• **RECORDS FOR THIS EXERCISE**:

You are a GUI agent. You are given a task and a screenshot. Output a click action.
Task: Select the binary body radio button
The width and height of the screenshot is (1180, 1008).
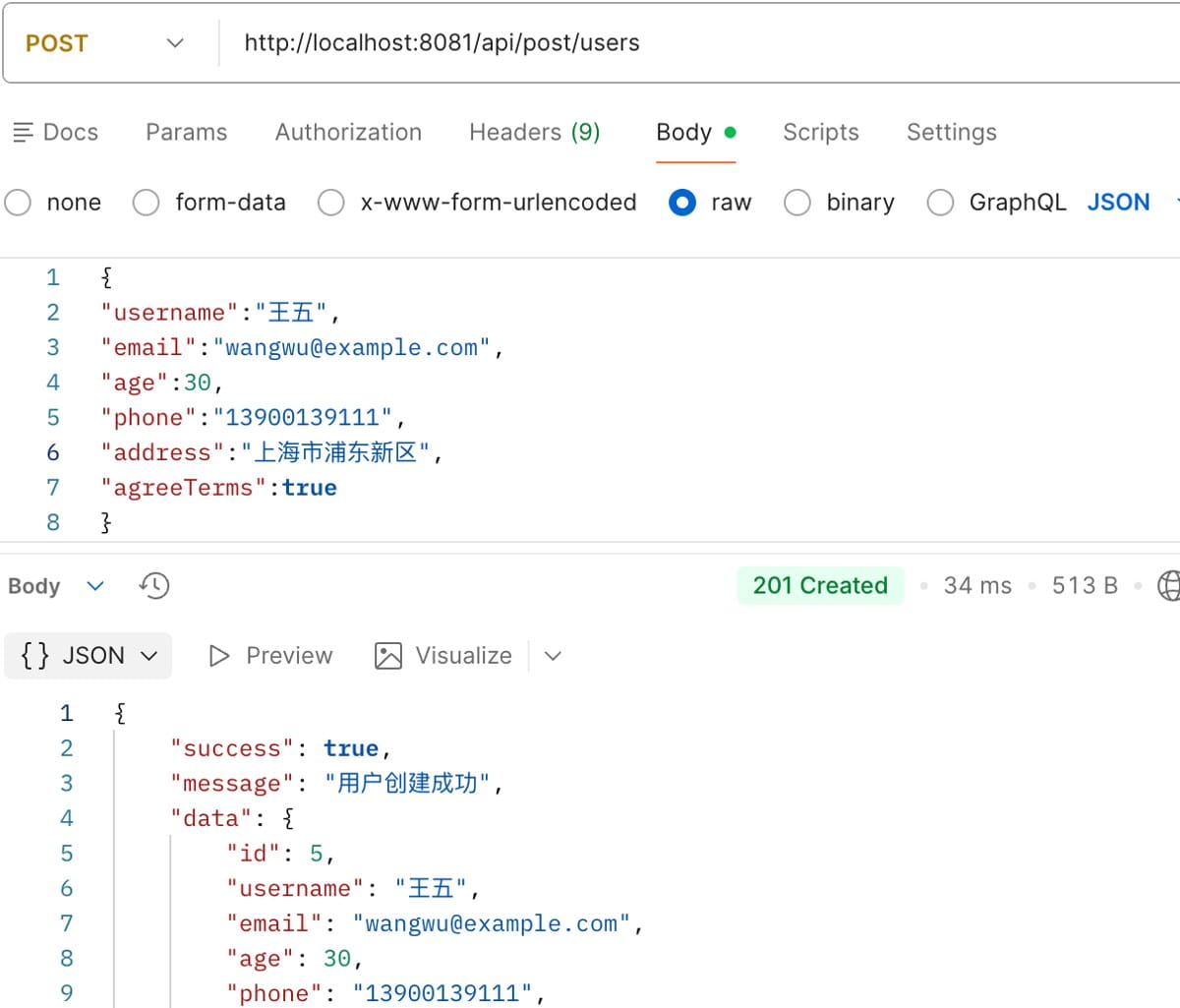797,203
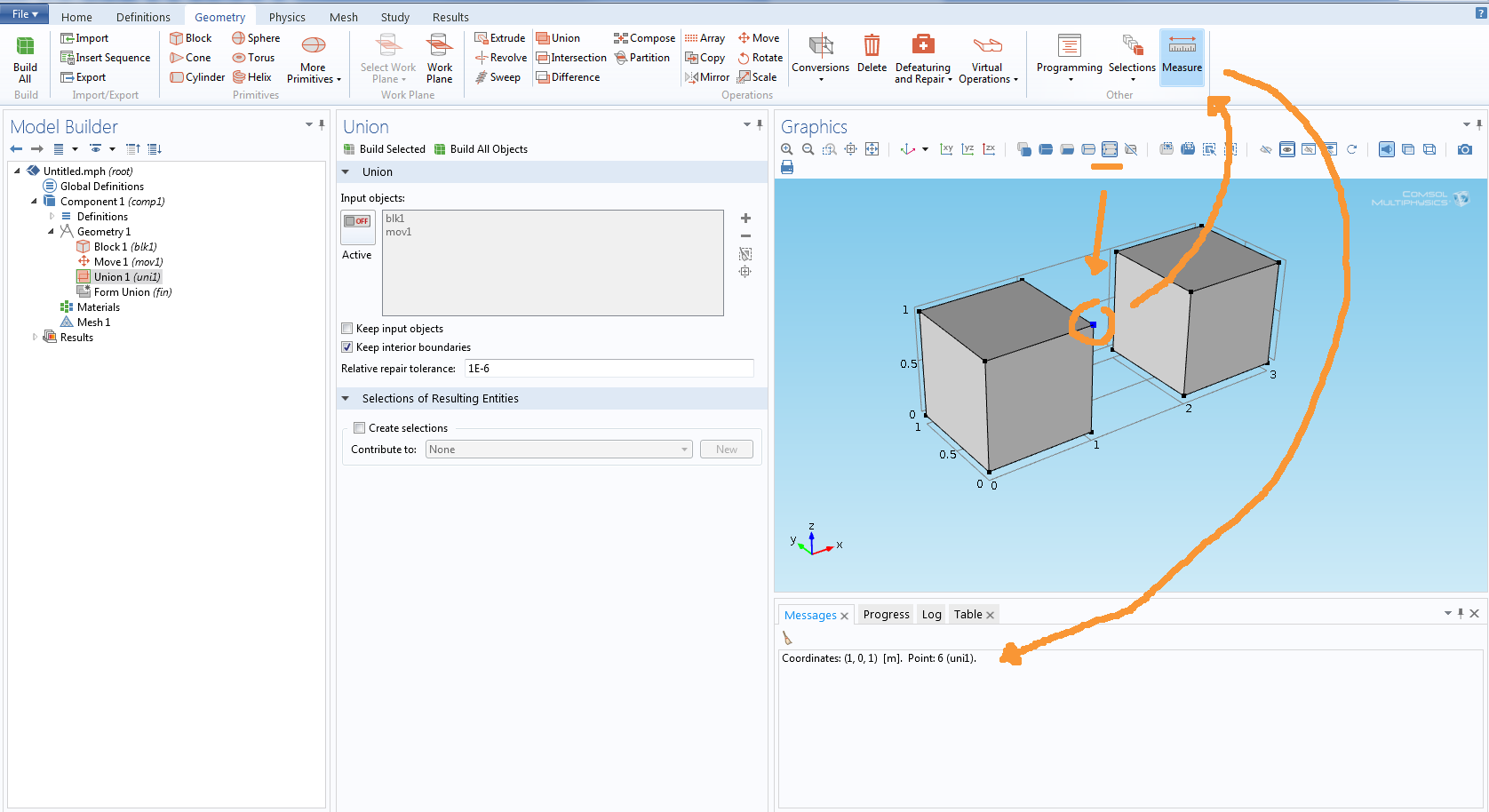Viewport: 1489px width, 812px height.
Task: Open the Log tab
Action: pyautogui.click(x=931, y=615)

• **YOUR ASSIGNMENT**:
Every line from the one bearing "The width and" through the end of the data above must be output exactly, and no picture may appear.

• **ANSWER BOX**:
The width and height of the screenshot is (1180, 1008).
797,203
Viewport: 1489px width, 812px height.
Task: Open the Log tab
Action: pyautogui.click(x=931, y=615)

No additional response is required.